By default, Julia starts with a single *user thread*. We must tell it explicitly to start multiple user threads. There are a couple of ways to do this:

* Environment variable: `export JULIA_NUM_THREADS=4`
* Command line argument: `julia --threads 4` or `julia -t 4`

**It is currently not (easily) possible to change the number of threads at runtime!**

For Jupyter, we create another kernel that starts Julia with multiple threads.

In [None]:
using IJulia
installkernel("Julia (4 threads)", "--project=@.", env=Dict("JULIA_NUM_THREADS"=>"4"))

Afterwards, we need to **refresh the page** and select the new `Julia (4 threads) 1.10` kernel in the top right corner. (Restart Jupyter if the kernel doesn't show up.)

We can readily check how many threads we are running:

In [None]:
Threads.nthreads()

☆ ☆ ☆ ☆

= Task list =
(1) Repeat word for word the part of the Julia threads passage from "By default, Julia" to "doesn't show up.)".
(2) Carry on the passage about running Julia with multiple threads, starting right after its last line.

☆ ☆ ☆ ☆

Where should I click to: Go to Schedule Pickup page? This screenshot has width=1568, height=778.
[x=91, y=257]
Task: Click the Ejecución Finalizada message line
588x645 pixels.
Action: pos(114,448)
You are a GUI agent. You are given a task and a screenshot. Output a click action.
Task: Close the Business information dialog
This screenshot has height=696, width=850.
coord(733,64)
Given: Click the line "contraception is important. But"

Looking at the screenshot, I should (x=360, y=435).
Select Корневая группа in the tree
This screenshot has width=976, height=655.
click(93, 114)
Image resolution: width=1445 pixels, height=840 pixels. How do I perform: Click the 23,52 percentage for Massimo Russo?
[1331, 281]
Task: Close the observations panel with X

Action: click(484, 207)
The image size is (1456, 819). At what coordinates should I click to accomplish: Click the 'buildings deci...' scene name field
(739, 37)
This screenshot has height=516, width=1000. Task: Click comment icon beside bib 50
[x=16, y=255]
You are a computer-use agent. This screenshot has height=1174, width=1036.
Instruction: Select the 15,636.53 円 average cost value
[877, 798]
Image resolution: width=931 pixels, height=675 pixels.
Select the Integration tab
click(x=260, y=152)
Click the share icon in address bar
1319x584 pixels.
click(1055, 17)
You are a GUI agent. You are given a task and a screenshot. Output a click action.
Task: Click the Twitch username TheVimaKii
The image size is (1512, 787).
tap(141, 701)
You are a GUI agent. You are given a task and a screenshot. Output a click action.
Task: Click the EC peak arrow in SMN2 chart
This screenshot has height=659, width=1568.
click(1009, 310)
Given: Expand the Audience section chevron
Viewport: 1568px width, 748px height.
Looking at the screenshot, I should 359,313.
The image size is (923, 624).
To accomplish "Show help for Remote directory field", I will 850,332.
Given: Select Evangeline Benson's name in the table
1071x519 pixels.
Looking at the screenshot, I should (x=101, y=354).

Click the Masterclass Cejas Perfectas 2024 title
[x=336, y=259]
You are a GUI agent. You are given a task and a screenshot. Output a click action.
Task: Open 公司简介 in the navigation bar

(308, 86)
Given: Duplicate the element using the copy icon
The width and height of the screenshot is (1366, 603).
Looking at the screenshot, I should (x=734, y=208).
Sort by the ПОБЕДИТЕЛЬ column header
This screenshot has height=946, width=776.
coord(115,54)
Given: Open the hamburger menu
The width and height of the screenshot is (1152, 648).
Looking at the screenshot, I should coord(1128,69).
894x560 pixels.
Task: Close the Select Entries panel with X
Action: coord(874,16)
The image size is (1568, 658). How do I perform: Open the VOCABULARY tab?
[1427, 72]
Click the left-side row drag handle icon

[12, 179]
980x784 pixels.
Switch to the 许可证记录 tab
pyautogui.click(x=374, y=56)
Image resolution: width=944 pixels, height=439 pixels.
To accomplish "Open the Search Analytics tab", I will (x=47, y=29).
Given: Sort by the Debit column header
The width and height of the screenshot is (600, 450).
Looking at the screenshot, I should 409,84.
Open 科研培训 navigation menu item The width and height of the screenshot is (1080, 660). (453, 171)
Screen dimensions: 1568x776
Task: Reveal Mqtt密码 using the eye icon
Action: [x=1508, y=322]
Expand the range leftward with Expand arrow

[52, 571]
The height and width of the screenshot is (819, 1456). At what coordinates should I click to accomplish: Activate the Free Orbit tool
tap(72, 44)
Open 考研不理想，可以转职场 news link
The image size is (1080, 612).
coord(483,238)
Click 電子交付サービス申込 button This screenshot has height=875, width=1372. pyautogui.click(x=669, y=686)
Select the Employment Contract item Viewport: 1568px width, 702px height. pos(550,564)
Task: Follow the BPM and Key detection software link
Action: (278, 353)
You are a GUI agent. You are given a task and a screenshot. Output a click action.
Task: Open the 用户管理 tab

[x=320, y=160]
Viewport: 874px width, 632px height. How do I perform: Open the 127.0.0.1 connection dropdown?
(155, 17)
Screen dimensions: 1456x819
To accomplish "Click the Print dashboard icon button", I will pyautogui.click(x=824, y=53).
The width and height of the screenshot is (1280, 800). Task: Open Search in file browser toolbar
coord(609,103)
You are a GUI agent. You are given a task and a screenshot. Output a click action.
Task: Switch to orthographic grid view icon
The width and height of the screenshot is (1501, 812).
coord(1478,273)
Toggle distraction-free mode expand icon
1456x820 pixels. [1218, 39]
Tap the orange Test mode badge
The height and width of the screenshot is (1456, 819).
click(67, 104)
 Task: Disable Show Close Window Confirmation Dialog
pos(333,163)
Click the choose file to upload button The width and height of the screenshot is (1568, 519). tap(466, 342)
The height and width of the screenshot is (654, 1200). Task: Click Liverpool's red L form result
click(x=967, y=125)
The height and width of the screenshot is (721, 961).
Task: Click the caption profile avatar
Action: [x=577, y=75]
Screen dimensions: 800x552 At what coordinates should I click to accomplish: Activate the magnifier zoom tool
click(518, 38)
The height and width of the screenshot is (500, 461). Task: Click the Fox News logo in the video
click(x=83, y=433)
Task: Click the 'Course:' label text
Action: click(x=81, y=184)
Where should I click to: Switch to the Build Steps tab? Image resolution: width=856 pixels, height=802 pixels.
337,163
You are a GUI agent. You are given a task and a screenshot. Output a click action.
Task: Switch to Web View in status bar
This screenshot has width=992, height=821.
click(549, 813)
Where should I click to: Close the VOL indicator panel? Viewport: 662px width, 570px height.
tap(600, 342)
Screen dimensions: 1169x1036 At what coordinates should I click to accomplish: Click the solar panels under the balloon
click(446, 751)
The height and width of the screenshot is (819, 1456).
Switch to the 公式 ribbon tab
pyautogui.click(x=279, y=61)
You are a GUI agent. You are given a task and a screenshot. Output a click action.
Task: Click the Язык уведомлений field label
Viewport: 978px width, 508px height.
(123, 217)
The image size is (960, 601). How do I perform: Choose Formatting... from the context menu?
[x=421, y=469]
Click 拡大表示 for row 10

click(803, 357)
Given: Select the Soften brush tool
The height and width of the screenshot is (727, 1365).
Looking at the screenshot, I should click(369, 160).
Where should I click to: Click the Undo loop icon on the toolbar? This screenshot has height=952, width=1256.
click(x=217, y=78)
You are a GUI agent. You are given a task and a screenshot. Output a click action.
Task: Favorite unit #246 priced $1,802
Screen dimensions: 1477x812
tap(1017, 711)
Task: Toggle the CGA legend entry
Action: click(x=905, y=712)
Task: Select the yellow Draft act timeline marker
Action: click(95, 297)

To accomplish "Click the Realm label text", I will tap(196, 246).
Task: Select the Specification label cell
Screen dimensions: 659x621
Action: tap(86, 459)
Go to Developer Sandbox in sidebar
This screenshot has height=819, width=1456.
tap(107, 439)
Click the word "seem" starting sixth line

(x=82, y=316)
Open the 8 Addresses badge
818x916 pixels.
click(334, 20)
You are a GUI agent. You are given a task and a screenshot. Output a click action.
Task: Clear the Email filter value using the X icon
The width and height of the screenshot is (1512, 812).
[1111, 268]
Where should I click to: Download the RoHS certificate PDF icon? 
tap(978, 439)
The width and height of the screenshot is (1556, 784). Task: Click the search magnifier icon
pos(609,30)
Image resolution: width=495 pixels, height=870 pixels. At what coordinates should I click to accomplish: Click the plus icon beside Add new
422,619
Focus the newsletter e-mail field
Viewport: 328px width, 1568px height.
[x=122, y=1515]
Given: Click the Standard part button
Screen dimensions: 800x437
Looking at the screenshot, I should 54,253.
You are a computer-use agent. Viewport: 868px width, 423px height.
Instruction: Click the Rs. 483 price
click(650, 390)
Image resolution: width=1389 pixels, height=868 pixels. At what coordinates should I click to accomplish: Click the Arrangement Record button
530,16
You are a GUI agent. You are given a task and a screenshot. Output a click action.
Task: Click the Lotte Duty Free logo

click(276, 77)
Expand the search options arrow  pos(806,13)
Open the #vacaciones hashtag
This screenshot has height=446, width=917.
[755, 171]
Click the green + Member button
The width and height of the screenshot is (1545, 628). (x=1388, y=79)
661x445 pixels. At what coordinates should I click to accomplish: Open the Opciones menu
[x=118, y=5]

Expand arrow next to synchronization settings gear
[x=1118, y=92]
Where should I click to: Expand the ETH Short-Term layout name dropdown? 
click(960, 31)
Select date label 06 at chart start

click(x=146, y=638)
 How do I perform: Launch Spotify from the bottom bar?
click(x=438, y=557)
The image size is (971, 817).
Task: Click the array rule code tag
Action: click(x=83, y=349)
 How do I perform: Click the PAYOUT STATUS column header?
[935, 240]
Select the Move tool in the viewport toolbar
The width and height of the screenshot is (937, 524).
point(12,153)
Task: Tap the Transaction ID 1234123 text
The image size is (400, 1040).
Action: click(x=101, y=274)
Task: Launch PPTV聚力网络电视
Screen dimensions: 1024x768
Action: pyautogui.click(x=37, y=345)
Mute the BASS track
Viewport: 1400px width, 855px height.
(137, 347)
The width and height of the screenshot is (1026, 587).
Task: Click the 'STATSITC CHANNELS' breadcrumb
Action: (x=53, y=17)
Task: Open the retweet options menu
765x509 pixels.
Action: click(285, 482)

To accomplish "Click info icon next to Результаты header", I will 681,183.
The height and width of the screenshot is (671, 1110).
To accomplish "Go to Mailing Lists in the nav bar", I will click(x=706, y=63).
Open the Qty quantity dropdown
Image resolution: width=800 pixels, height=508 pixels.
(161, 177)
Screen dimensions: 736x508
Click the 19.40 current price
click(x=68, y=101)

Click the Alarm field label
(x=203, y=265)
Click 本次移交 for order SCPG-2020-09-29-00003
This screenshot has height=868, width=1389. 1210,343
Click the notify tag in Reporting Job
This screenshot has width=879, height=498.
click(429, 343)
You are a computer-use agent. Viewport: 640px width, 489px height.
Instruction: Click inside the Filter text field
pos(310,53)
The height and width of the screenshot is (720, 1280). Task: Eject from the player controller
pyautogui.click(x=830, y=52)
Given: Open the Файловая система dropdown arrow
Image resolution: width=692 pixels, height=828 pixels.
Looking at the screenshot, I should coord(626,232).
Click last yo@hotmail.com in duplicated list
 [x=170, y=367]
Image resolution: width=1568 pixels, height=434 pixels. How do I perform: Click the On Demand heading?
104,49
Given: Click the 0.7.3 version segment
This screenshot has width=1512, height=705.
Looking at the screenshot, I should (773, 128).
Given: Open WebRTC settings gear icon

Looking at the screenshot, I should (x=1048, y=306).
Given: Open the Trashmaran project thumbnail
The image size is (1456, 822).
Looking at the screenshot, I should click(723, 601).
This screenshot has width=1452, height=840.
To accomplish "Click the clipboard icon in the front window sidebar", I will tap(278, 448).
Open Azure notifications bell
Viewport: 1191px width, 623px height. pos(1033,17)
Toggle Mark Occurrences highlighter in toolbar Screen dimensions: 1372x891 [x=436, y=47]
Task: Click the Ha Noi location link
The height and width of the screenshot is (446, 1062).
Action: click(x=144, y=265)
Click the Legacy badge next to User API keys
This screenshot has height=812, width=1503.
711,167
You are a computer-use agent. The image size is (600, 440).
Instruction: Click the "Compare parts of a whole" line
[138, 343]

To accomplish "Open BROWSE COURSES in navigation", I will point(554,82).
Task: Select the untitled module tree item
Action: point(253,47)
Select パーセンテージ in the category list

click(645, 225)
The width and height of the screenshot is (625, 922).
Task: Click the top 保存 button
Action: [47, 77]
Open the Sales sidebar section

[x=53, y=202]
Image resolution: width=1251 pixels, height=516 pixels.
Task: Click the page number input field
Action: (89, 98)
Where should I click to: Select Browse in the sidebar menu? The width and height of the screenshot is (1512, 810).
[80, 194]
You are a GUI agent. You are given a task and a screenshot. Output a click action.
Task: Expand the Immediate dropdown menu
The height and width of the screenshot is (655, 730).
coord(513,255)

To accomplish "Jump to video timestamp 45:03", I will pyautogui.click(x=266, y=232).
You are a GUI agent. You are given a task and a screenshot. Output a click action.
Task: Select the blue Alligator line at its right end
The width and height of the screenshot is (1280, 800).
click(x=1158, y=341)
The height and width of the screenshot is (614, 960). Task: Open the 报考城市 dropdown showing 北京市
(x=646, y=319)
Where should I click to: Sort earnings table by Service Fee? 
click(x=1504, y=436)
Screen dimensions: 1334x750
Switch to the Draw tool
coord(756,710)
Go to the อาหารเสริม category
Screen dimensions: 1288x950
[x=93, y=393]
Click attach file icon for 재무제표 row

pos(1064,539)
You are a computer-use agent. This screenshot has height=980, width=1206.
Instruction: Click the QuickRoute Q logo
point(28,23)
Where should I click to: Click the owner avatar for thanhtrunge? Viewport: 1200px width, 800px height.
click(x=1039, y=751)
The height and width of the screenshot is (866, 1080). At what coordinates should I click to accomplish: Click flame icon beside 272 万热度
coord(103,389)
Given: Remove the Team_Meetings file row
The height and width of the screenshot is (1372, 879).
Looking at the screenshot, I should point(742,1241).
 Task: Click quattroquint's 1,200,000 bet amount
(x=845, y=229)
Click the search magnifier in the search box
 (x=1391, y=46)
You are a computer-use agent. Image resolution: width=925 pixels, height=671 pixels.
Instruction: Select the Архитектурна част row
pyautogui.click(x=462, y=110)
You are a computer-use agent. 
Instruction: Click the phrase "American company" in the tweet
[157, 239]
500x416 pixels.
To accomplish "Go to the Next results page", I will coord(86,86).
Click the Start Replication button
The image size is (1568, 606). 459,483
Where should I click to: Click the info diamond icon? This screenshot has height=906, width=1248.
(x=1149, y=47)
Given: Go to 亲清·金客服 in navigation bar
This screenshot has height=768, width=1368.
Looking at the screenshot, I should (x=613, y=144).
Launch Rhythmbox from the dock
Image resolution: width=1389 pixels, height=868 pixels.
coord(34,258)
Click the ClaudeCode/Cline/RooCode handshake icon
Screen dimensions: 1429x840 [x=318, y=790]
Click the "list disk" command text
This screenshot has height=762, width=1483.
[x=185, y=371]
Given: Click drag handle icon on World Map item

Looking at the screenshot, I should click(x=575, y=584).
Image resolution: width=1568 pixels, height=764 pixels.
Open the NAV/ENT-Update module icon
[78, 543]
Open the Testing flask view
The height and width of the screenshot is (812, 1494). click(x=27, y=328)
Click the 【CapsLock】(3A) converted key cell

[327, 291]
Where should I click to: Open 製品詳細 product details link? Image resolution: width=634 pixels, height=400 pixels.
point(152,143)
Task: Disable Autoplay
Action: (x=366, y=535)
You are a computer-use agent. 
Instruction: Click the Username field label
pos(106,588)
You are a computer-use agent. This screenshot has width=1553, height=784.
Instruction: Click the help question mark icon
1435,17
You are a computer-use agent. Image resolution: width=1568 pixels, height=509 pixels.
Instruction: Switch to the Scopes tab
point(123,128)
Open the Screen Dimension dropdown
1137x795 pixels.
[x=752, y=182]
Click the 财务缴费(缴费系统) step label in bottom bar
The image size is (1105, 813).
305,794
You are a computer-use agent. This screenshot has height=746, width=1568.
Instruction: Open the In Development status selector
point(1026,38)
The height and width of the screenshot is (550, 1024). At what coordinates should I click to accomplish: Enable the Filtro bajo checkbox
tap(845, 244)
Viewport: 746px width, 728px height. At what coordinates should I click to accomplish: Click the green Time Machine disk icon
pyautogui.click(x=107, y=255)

☆ ☆ ☆ ☆

= The replies =
(1)
By default, Julia starts with a single *user thread*. We must tell it explicitly to start multiple user threads. There are a couple of ways to do this:

* Environment variable: `export JULIA_NUM_THREADS=4`
* Command line argument: `julia --threads 4` or `julia -t 4`

**It is currently not (easily) possible to change the number of threads at runtime!**

For Jupyter, we create another kernel that starts Julia with multiple threads.

In [None]:
using IJulia
installkernel("Julia (4 threads)", "--project=@.", env=Dict("JULIA_NUM_THREADS"=>"4"))

Afterwards, we need to **refresh the page** and select the new `Julia (4 threads) 1.10` kernel in the top right corner. (Restart Jupyter if the kernel doesn't show up.)

(2)
### User threads vs default threads

Technically, the Julia process is also spawning multiple threads already in "single-threaded" mode, like
* a thread for unix signal listening
* multiple OpenBLAS threads for BLAS/LAPACK operations
* GC threads

We call the threads that we can actually run computations on *user threads* or *Julia threads*.

In [None]:
using LinearAlgebra
BLAS.get_num_threads()

## Where are my threads running?

In [None]:
using ThreadPinning

In [None]:
threadinfo()

## Task-based multithreading

Julia implements **task-based** multithreading. In this paradigm, a task - e.g. a computational piece of a code - is marked for **parallel** execution on **any** of the Julia threads. Julia's **dynamic scheduler** will put the task on a thread and trigger the execution of the task.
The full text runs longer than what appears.